Learn to respect the power of diversity, for a community’s strength lies not only in its numbers but in the diverse skills and collective resources of its members. Like the stoutest walls reinforced by different materials, the strongest groups benefit from a tolerance of differences, strengthening the fabric of the whole. With a unified group solidly behind you, even difficult enterprises can be undertaken without great risk.'

The cast hexagram contained two 'moving' lines, at positions 3 and 5. These, once transformed into their opposite, generates this:

21: Cutting Through

'Current circumstances call for confronting a thorny situation and cutting through it. Somehow, the way to harmony and unity is blocked or frustrated—perhaps by a tangle of deceit or corruption. Like Alexander the Great cutting the Gordian knot, take decisive action and you will meet with good fortune and even your destiny. Don’t be afraid to shake things up a bit. The ability to take corrective measures when they are needed is an essential trait of leadership.

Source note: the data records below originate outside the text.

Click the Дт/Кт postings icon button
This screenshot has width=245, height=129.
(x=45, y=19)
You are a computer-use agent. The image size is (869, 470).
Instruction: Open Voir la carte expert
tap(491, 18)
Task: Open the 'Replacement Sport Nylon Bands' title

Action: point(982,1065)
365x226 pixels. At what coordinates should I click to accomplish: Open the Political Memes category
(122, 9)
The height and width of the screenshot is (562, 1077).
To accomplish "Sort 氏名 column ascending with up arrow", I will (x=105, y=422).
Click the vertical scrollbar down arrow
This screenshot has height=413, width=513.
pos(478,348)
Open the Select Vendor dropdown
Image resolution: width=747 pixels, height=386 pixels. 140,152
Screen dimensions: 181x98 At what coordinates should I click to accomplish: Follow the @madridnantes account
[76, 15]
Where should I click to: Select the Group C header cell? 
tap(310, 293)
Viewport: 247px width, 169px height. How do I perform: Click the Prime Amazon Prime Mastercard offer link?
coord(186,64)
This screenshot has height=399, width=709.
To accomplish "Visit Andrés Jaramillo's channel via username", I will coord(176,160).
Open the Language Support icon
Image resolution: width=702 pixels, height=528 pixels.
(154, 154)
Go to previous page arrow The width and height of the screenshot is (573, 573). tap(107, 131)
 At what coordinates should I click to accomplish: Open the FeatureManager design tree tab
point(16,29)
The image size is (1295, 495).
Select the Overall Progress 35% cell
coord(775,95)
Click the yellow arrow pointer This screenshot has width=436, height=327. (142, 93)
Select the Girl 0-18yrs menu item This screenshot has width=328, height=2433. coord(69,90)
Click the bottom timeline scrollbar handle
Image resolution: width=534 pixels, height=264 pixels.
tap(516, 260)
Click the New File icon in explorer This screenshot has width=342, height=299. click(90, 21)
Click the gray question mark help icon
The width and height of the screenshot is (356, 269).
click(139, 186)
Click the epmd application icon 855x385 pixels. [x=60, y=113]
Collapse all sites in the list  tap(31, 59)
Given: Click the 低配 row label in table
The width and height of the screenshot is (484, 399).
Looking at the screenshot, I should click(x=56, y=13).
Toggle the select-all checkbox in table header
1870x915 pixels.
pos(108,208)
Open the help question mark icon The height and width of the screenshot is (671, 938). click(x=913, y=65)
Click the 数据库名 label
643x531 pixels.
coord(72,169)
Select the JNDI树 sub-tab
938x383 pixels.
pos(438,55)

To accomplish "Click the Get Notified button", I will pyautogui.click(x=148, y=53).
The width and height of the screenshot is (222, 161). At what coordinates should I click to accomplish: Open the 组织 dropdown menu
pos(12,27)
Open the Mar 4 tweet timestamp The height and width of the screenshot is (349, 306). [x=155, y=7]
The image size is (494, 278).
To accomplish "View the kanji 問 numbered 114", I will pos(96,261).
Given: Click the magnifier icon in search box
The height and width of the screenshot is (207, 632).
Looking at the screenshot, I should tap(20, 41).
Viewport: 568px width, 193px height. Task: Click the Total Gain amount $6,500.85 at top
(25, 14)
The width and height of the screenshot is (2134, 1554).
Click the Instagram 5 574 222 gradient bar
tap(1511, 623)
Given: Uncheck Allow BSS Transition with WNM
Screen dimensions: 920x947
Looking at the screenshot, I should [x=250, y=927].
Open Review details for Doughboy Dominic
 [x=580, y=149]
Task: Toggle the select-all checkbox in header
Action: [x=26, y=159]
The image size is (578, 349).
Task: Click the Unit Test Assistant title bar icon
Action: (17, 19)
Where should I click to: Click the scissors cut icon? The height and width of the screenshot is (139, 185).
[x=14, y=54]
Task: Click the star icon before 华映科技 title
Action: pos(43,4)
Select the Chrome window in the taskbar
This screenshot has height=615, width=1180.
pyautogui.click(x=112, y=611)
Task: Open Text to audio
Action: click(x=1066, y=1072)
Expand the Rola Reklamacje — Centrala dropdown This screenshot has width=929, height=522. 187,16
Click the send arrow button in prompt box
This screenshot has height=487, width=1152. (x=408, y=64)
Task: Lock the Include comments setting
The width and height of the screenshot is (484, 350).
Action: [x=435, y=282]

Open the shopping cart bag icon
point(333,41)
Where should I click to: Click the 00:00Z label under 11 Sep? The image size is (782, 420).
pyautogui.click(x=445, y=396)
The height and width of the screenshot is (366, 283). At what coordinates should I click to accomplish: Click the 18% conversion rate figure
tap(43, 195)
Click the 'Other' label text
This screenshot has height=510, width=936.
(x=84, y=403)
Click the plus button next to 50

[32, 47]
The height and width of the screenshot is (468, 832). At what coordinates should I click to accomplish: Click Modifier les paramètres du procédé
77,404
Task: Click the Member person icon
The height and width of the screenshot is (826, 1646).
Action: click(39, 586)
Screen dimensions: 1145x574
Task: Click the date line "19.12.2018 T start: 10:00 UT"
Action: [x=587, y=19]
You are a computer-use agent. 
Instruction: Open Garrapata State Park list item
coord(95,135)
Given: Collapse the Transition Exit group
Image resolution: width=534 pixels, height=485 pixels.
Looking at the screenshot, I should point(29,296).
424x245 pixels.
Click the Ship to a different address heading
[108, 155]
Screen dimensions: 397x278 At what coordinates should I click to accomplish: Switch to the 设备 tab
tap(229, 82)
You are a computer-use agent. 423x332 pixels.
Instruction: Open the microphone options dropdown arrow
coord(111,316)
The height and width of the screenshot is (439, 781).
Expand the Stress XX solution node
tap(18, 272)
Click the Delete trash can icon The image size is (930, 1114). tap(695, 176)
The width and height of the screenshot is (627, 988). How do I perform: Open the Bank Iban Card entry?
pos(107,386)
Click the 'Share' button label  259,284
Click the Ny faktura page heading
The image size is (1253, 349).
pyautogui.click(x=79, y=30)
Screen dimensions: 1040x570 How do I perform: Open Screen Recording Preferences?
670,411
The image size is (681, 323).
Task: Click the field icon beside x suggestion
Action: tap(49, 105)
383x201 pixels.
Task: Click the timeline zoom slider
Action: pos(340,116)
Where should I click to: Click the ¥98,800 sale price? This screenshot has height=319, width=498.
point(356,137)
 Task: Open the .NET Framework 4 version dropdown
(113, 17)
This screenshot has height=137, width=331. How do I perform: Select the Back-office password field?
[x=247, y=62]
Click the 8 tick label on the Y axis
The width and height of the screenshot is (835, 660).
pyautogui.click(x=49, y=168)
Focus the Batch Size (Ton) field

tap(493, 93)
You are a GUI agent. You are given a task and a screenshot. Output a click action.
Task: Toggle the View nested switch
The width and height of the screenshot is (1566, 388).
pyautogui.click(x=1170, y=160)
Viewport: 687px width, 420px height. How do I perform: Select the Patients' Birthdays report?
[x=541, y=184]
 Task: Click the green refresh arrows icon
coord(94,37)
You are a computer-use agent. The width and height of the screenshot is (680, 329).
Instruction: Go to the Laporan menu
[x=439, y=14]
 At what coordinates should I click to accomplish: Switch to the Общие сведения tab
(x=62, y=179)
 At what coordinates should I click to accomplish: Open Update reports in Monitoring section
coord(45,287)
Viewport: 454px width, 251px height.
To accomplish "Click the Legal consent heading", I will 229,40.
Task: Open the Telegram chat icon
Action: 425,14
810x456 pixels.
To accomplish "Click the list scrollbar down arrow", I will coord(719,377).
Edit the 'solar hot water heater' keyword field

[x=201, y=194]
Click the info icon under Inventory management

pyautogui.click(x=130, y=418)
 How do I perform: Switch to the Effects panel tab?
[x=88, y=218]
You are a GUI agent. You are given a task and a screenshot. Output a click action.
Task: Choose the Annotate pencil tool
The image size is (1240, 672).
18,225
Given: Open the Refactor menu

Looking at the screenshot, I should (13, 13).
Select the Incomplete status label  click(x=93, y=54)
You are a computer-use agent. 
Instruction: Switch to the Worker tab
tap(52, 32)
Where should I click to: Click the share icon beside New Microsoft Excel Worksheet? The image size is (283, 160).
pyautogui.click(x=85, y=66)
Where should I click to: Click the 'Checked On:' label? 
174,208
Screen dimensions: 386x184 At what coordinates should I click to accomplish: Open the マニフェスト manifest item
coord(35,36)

Those who bring discipline to bear must, above all, be honest—with others and with themselves. Honesty is the hallmark of the strong and self-confident. The successful person masters the art of honesty like the swordsman masters fencing. When lies, delusions, and game playing are getting in the way of teamwork, the swift sword of honest action, perhaps even punishment, must be wielded to protect integrity and values. Decisiveness with integrity will bring good fortune.

Though your actions may be vigorous, they must not be hasty, severe, or arbitrary. Be sure to carefully consider all the circumstances. In the case of a serious disruption of relations or events, forgive but don’t forget—at least not until the person has made reparation for his or her mistakes. If corrective action is necessary, make certain that it truly fits the crime. When rules have become slack and useless, only through the institution of clear and swift penalties can their effectiveness be restored.

In those situations where serious issues of justice are at stake, keep careful records; and do not hesitate to go public with the truth.'

The 'advice' at lines 3 and 5:

Line 3

'In trying to cut through a knotty problem, it’s easy for your saw to get stuck in the wood. Old, hard feelings may still be attached to a problem and can kick back at you when you attempt to correct past wrongs; but it is not your job to rewrite the past. If the guilty do not submit, you cannot solve the problem. At this point, there is no blame in walking away from the whole situation, before it gets any worse.'

Line 5

'This changing line points to a difficult situation. Decent people have a natural tendency toward leniency, but when the facts of a situation are clear and a grievous wrong has been committed, strong corrective action needs to be taken. Such action may take the form of punishing those who have committed the offense. In such a case, bear in mind that the priority of one who administers correction is to make sure that the punishment is effective. In other words, let the right punishment serve its highest purpose—to help the offenders to understand the wrong they have committed and prevent them from committing it again in the future.'

We leave readers to make of that what they will.

For us, it can all be summed up in one word: 'Branchform'.